• Description of the task
Could you write out all of the data below again, requests included, with each coordinate in the answers multiplied by 1.35 and rounded to a whole number, halves rounding up? Leave every other number unchanged and omit the pictures.

Data from a pointing dataset:
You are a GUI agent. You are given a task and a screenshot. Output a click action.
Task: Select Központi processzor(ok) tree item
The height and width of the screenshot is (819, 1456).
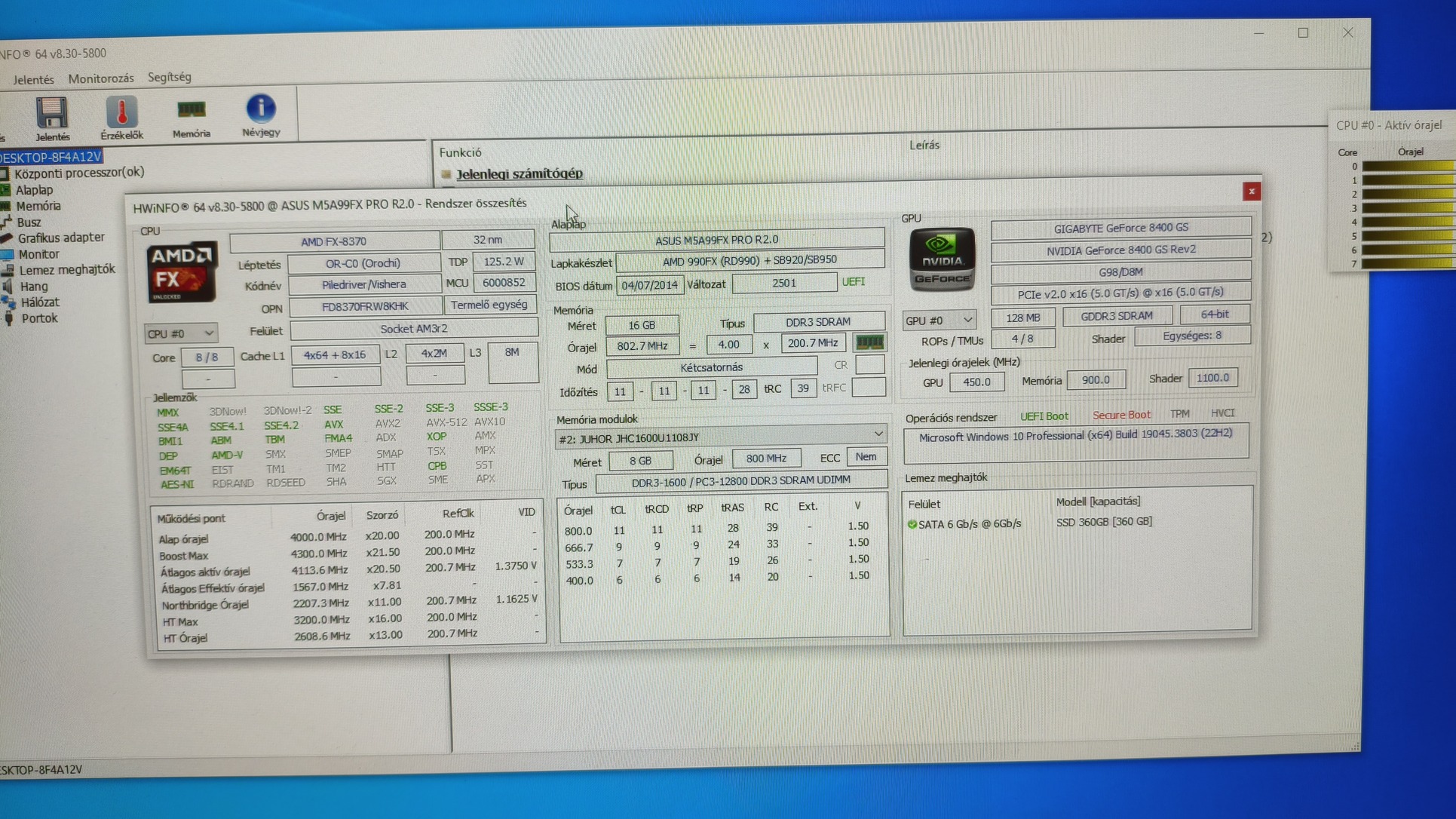79,173
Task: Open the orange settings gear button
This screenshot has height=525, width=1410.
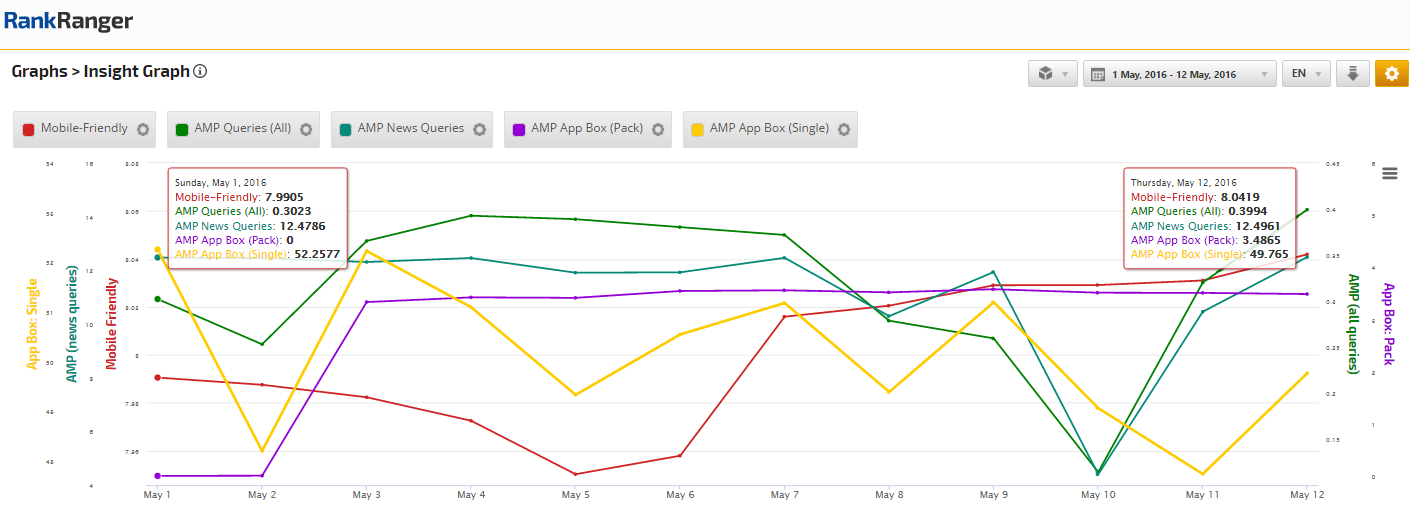Action: point(1391,74)
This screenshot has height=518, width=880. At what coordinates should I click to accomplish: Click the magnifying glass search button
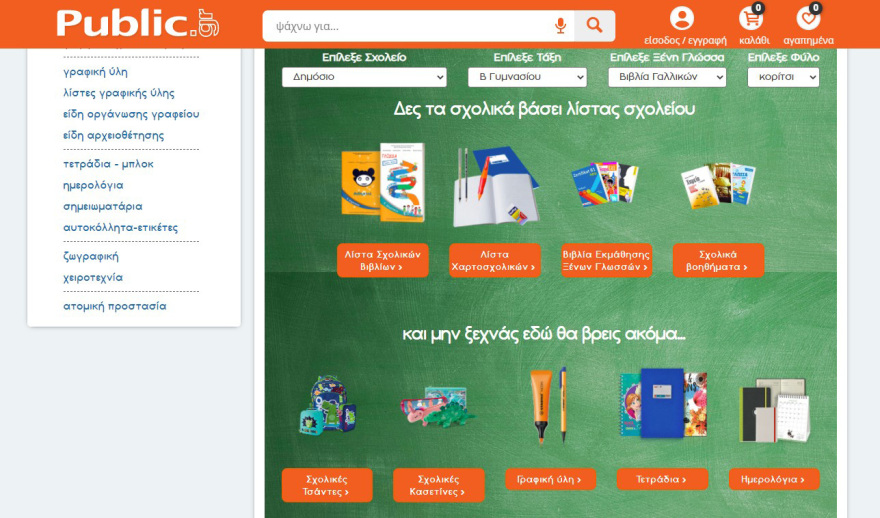[594, 25]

• Result for this exercise
You are a GUI agent. You are given a task and a screenshot. Output a click action.
Task: Select Központi processzor(ok) tree item
The height and width of the screenshot is (819, 1456).
107,234
Task: Open the orange settings gear button
This screenshot has height=525, width=1410.
Action: point(1878,100)
This screenshot has height=518, width=880. At what coordinates should I click to accomplish: Click the magnifying glass search button
[802, 34]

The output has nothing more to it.